15 Temmuz'dan sonra iyiden iyiye yürürlüğe konan cezalandırma hukukuyla birlikte bir tutuklama furyası başladı. Bu furyadan nasibini alanları teker teker anmak pek mümkün değil. Nicelik günden güne arttığı için birisi hakkında yazdığında öbürü hakkında susmanın ağırlığı var. Osmanlı Kavala niçin tutuklandı derken Cemil Aksu, derken sol dergileri arşivlemek dışında ne “kabahat” işlediği bilinmeyen Emin Şakir. Bunlar sol çevrelerde iyi kötü bilinen isimler; bir de bilmediklerimiz, tanımadıklarımız var. 

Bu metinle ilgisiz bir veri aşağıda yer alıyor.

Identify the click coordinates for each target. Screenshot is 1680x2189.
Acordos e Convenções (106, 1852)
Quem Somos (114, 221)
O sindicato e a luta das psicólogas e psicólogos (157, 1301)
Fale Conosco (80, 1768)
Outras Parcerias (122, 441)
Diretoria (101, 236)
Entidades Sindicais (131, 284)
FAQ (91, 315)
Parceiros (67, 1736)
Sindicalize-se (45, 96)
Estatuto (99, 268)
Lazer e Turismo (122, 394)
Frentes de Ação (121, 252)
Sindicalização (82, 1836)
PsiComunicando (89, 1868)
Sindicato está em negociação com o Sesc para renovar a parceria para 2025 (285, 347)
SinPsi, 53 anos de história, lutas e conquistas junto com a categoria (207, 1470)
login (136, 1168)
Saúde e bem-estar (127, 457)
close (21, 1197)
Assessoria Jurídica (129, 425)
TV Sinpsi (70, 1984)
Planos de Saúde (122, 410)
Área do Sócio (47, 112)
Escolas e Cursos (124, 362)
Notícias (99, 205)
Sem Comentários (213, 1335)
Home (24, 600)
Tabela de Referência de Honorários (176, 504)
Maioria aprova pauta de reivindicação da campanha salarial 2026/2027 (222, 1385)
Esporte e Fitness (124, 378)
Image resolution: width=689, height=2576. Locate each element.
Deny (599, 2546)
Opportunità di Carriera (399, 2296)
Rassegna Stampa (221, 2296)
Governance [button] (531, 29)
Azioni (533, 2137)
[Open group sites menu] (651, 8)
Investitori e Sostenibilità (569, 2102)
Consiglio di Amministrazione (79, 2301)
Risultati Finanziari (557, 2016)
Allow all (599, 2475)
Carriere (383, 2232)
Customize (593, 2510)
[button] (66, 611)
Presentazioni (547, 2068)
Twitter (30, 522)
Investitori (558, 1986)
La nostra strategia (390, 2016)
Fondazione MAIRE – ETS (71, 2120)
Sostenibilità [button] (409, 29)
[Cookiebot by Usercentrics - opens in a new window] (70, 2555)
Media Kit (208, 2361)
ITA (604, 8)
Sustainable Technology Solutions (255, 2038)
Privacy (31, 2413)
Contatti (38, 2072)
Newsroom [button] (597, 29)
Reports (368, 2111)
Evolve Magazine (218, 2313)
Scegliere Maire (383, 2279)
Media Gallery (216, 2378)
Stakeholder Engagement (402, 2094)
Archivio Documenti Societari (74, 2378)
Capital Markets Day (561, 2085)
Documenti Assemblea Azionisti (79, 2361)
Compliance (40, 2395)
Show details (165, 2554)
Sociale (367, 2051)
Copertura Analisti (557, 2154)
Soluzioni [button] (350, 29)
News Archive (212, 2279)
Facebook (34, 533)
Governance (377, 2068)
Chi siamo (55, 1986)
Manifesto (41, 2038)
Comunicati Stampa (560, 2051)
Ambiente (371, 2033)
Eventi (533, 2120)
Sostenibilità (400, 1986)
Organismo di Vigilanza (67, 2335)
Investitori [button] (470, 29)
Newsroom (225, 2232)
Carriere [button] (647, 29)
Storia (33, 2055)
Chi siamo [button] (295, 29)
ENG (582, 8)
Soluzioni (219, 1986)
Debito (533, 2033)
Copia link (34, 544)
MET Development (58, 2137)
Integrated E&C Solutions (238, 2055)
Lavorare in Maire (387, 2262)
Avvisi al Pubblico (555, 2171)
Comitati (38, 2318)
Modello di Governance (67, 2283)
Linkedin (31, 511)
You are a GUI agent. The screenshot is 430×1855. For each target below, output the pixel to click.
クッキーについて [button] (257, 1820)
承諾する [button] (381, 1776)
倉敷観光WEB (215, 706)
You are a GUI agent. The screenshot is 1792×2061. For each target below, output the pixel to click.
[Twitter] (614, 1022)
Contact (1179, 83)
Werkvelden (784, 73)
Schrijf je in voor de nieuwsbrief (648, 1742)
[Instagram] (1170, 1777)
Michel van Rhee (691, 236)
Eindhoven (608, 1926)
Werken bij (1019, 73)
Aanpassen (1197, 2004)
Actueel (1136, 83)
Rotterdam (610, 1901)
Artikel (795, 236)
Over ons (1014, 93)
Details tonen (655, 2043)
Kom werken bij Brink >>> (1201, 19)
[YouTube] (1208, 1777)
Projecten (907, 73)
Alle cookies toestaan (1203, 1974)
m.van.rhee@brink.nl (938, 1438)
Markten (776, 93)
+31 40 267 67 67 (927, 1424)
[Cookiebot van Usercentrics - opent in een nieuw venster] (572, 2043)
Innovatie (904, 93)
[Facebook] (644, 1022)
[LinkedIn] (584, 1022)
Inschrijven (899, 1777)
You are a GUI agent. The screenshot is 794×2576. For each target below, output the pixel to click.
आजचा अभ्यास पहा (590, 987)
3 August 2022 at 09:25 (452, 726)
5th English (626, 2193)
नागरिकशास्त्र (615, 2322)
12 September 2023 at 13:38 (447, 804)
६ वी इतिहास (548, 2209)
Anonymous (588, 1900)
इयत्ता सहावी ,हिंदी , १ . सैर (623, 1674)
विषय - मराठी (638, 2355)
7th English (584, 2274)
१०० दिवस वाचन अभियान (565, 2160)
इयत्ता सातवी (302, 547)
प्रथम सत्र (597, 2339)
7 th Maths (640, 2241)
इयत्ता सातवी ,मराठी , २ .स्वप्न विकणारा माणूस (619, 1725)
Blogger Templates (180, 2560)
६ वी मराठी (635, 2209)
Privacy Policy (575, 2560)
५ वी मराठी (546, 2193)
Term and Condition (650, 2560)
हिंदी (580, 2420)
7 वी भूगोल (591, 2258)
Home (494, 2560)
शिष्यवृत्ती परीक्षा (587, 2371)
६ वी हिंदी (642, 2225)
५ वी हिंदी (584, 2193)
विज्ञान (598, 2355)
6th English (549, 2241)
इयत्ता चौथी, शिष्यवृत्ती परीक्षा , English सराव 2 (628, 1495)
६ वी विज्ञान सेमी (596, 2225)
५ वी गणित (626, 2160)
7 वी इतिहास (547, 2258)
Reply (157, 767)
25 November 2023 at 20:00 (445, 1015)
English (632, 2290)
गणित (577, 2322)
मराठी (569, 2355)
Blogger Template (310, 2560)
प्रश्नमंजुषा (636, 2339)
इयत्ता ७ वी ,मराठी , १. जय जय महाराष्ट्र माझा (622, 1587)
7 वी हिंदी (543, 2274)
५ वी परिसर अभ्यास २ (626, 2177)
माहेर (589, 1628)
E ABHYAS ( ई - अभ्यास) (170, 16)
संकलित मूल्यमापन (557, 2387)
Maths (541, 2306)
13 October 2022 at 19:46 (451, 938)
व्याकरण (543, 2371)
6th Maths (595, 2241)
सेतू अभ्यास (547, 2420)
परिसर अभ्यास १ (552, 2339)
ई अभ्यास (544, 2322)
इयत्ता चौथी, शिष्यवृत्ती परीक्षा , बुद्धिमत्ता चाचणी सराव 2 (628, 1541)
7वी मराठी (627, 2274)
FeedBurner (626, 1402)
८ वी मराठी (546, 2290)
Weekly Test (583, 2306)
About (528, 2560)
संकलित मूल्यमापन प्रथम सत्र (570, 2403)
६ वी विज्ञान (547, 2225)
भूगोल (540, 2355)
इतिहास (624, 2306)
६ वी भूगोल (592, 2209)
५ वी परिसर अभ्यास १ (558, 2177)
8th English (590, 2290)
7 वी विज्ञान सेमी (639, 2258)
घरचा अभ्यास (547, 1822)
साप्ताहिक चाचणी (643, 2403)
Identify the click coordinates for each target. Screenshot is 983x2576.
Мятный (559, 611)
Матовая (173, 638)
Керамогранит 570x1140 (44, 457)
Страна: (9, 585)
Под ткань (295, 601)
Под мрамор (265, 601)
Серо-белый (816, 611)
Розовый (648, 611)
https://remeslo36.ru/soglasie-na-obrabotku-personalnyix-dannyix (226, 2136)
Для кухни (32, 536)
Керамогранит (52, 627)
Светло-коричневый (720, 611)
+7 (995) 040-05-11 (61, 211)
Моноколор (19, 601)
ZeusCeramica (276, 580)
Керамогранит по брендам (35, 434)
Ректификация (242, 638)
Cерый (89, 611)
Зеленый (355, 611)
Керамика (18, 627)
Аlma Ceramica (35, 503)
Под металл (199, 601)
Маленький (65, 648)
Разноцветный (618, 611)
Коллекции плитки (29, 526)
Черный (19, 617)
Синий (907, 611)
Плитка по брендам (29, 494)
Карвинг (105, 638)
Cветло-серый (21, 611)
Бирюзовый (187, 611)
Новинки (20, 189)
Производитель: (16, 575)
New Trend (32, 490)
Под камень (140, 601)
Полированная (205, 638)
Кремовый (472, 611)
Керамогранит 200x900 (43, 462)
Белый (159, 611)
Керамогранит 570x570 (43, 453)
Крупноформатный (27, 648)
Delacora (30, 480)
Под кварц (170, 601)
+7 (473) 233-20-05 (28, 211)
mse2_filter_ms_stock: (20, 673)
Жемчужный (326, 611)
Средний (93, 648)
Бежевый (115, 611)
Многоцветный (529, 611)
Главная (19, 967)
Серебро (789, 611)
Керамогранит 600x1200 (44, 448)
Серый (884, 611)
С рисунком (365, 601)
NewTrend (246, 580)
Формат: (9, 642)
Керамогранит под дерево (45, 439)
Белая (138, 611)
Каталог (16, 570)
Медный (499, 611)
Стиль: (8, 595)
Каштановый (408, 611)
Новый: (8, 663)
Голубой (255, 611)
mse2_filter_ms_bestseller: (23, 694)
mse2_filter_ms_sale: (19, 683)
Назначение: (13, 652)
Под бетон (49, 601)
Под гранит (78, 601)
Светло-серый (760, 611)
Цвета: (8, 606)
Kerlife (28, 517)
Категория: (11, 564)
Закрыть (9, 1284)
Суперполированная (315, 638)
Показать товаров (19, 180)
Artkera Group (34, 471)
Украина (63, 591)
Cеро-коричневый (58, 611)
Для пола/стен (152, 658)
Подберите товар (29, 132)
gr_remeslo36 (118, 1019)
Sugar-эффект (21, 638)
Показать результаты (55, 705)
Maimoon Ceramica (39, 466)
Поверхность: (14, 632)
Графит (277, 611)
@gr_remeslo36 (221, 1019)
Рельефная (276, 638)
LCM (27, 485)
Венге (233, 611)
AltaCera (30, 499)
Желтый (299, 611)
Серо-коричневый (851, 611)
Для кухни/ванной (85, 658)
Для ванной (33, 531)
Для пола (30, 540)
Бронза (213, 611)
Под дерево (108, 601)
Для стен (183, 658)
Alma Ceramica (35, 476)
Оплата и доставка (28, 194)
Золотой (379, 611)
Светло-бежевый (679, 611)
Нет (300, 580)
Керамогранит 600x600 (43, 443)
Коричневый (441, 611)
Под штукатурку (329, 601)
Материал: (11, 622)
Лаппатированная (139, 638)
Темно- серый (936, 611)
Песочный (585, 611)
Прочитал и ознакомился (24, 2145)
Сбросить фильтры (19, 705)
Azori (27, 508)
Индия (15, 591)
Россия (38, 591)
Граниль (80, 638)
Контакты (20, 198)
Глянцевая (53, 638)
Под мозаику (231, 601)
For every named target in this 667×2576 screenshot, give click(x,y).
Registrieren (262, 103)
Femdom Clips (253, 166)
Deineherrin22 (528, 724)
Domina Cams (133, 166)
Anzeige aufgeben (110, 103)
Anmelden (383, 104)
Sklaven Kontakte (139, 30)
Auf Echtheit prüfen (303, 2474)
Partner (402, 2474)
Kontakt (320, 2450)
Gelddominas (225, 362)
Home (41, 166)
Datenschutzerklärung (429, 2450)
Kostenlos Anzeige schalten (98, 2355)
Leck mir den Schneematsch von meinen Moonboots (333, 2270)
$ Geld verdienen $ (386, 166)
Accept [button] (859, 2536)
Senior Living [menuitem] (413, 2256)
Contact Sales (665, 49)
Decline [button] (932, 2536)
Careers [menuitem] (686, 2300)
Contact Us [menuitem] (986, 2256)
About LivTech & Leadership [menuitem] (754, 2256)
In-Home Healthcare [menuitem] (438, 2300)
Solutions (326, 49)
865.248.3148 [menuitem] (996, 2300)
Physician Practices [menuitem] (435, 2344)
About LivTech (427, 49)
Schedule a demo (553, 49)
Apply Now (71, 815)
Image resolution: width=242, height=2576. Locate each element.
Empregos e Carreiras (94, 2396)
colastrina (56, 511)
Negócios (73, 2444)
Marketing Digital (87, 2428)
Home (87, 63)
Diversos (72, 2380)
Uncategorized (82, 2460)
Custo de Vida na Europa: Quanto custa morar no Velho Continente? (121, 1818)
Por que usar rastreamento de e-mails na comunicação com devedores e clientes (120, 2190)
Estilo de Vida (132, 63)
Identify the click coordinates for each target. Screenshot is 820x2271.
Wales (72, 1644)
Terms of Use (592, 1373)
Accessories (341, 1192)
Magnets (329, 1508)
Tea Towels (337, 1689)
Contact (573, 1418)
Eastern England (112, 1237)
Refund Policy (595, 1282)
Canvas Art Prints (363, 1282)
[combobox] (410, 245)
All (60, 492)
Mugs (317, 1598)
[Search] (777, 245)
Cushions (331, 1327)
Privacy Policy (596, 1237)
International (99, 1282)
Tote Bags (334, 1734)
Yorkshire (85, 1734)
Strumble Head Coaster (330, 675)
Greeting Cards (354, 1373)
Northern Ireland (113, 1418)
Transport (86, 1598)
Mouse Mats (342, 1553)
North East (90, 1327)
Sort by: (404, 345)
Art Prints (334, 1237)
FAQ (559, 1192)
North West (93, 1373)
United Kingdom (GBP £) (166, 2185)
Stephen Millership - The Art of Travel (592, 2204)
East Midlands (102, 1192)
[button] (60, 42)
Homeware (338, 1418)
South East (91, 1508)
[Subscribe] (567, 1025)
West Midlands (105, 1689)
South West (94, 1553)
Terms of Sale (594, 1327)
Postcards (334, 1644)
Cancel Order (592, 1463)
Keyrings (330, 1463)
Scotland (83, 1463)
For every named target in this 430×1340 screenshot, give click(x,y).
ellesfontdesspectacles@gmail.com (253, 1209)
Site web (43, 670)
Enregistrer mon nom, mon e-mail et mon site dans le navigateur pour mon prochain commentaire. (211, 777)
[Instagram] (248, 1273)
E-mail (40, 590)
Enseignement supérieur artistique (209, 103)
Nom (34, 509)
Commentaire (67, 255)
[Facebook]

İktidar bu tutuklamalarla muhalifleri moralman çökertmeyi amaçlıyorsa bunda kısmen başarılı olduğu söylenebilir. Bir avuç aktivist dışında “muhalif” olarak geriye kala kala Kılıçdaroğlu’nun CHP’si kaldı. Ama bu başarının kısmi ve yanıltıcı olduğu zamanla anlaşılacaktır. Toplum mühendisliğinin matematiği, inşaat mühendisliğinin matematiğiyle bir olmadığı için hukuk alanındaki keyfî uygulamalar suya mürekkep damlatmaya benzer; belirli bir kesimle, muhaliflerle sınırlı kalmasını umduğunuz korku iklimi toplumun geneline yayılır. Sermayenin yurtdışına çıkmasından duyulan rahatsızlığın işaret ettiği tablo bunun bir veçhesi. Modern hukuk, kendi selefi olan teolojik hukuku sekülerleştirirken tek bir şeyin kutsallığına dokunmamıştı: “Kutsal” mülkiyet hakkı. Şu yurtdışına sermaye kaçırma çabasından anlaşılan o ki, sermayenin artık “ben sadece “FETÖ”ye dokunuyorum” diyerek teskin edilemeyeceği bir noktaya gelindi. 

Sermaye ile hukuksal güvence arasındaki illiyet bağının yok sayılmasından daha da vahim olanı, son derece çarpık bir adalet anlayışının gündelik hayata yayılması ve kitleler nezdinde normalleşmesi.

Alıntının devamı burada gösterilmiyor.